◆ Exercise description
Copy down every one of the records below line for line, without changing a single character.

►

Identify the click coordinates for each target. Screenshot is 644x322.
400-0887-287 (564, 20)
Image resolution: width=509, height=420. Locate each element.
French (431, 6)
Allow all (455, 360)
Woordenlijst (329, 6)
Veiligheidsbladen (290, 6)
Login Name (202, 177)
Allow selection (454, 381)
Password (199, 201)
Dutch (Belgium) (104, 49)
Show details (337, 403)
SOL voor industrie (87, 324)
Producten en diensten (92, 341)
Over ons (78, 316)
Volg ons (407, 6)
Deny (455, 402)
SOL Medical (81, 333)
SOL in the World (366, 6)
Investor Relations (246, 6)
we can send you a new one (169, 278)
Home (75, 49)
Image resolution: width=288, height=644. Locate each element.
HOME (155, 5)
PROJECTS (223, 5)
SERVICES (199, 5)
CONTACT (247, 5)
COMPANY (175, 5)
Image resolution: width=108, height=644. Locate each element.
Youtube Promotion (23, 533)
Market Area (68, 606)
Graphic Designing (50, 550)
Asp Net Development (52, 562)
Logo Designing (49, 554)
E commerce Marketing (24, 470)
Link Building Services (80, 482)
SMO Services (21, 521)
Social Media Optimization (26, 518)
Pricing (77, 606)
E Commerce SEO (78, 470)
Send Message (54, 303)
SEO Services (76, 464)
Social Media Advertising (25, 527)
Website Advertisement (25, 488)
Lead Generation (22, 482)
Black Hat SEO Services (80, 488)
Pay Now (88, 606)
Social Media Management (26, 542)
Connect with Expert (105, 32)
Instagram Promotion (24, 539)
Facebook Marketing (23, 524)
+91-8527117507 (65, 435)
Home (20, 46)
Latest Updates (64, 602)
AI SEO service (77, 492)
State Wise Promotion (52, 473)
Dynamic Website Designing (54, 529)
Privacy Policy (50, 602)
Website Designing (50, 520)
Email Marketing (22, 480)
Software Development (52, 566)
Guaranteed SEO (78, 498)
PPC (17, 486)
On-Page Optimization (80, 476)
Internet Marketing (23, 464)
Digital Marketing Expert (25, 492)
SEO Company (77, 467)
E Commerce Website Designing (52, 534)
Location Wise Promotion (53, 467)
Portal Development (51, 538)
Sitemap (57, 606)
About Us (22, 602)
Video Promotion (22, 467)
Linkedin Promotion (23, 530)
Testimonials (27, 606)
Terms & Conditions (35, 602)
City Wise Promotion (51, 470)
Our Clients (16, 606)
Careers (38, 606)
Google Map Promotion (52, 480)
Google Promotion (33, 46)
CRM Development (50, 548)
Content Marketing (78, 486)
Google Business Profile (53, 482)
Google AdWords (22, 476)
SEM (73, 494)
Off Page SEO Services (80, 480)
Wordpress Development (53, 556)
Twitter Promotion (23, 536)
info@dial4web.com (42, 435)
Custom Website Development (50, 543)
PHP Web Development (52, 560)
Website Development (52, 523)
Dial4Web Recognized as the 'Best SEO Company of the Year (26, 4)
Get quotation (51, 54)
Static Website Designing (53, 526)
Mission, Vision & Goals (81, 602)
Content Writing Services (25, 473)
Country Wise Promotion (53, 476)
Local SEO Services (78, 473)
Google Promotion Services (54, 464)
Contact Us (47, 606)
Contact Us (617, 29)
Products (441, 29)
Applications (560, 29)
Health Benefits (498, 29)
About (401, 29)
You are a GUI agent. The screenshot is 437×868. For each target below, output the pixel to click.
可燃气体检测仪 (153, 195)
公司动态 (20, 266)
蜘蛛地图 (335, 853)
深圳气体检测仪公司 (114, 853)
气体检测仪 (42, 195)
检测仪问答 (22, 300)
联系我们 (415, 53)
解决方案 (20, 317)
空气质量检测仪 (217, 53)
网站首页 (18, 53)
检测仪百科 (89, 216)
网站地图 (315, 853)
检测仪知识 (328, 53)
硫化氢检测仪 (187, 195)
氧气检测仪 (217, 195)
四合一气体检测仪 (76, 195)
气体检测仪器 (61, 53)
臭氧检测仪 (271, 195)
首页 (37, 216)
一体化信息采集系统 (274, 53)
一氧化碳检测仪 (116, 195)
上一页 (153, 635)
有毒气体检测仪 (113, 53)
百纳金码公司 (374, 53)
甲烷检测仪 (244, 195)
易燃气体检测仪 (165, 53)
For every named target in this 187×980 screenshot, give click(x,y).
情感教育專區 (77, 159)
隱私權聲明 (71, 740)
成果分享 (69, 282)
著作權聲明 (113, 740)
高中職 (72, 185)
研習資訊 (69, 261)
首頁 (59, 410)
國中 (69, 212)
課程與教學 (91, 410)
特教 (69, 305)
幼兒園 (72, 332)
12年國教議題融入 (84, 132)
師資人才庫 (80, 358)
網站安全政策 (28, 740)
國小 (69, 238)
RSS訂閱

◄

◆ Solution to the problem
Identify the click coordinates for each target. Screenshot is 644x322.
400-0887-287 (564, 20)
Image resolution: width=509, height=420. Locate each element.
French (431, 6)
Allow all (455, 360)
Woordenlijst (329, 6)
Veiligheidsbladen (290, 6)
Login Name (202, 177)
Allow selection (454, 381)
Password (199, 201)
Dutch (Belgium) (104, 49)
Show details (337, 403)
SOL voor industrie (87, 324)
Producten en diensten (92, 341)
Over ons (78, 316)
Volg ons (407, 6)
Deny (455, 402)
SOL Medical (81, 333)
SOL in the World (366, 6)
Investor Relations (246, 6)
we can send you a new one (169, 278)
Home (75, 49)
Image resolution: width=288, height=644. Locate each element.
HOME (155, 5)
PROJECTS (223, 5)
SERVICES (199, 5)
CONTACT (247, 5)
COMPANY (175, 5)
Image resolution: width=108, height=644. Locate each element.
Youtube Promotion (23, 533)
Market Area (68, 606)
Graphic Designing (50, 550)
Asp Net Development (52, 562)
Logo Designing (49, 554)
E commerce Marketing (24, 470)
Link Building Services (80, 482)
SMO Services (21, 521)
Social Media Optimization (26, 518)
Pricing (77, 606)
E Commerce SEO (78, 470)
Send Message (54, 303)
SEO Services (76, 464)
Social Media Advertising (25, 527)
Website Advertisement (25, 488)
Lead Generation (22, 482)
Black Hat SEO Services (80, 488)
Pay Now (88, 606)
Social Media Management (26, 542)
Connect with Expert (105, 32)
Instagram Promotion (24, 539)
Facebook Marketing (23, 524)
+91-8527117507 (65, 435)
Home (20, 46)
Latest Updates (64, 602)
AI SEO service (77, 492)
State Wise Promotion (52, 473)
Dynamic Website Designing (54, 529)
Privacy Policy (50, 602)
Website Designing (50, 520)
Email Marketing (22, 480)
Software Development (52, 566)
Guaranteed SEO (78, 498)
PPC (17, 486)
On-Page Optimization (80, 476)
Internet Marketing (23, 464)
Digital Marketing Expert (25, 492)
SEO Company (77, 467)
E Commerce Website Designing (52, 534)
Location Wise Promotion (53, 467)
Portal Development (51, 538)
Sitemap (57, 606)
About Us (22, 602)
Video Promotion (22, 467)
Linkedin Promotion (23, 530)
Testimonials (27, 606)
Terms & Conditions (35, 602)
City Wise Promotion (51, 470)
Our Clients (16, 606)
Careers (38, 606)
Google Map Promotion (52, 480)
Google Promotion (33, 46)
CRM Development (50, 548)
Content Marketing (78, 486)
Google Business Profile (53, 482)
Google AdWords (22, 476)
SEM (73, 494)
Off Page SEO Services (80, 480)
Wordpress Development (53, 556)
Twitter Promotion (23, 536)
info@dial4web.com (42, 435)
Custom Website Development (50, 543)
PHP Web Development (52, 560)
Website Development (52, 523)
Dial4Web Recognized as the 'Best SEO Company of the Year (26, 4)
Get quotation (51, 54)
Static Website Designing (53, 526)
Mission, Vision & Goals (81, 602)
Content Writing Services (25, 473)
Country Wise Promotion (53, 476)
Local SEO Services (78, 473)
Google Promotion Services (54, 464)
Contact Us (47, 606)
Contact Us (617, 29)
Products (441, 29)
Applications (560, 29)
Health Benefits (498, 29)
About (401, 29)
You are a GUI agent. The screenshot is 437×868. For each target below, output the pixel to click.
可燃气体检测仪 (153, 195)
公司动态 (20, 266)
蜘蛛地图 (335, 853)
深圳气体检测仪公司 (114, 853)
气体检测仪 (42, 195)
检测仪问答 (22, 300)
联系我们 (415, 53)
解决方案 (20, 317)
空气质量检测仪 (217, 53)
网站首页 (18, 53)
检测仪百科 (89, 216)
网站地图 (315, 853)
检测仪知识 (328, 53)
硫化氢检测仪 (187, 195)
氧气检测仪 (217, 195)
四合一气体检测仪 (76, 195)
气体检测仪器 (61, 53)
臭氧检测仪 (271, 195)
首页 (37, 216)
一体化信息采集系统 (274, 53)
一氧化碳检测仪 (116, 195)
上一页 (153, 635)
有毒气体检测仪 (113, 53)
百纳金码公司 (374, 53)
甲烷检测仪 (244, 195)
易燃气体检测仪 (165, 53)
For every named target in this 187×980 screenshot, give click(x,y).
情感教育專區 (77, 159)
隱私權聲明 (71, 740)
成果分享 (69, 282)
著作權聲明 (113, 740)
高中職 (72, 185)
研習資訊 (69, 261)
首頁 (59, 410)
國中 (69, 212)
課程與教學 (91, 410)
特教 (69, 305)
幼兒園 (72, 332)
12年國教議題融入 (84, 132)
師資人才庫 (80, 358)
網站安全政策 (28, 740)
國小 (69, 238)
RSS訂閱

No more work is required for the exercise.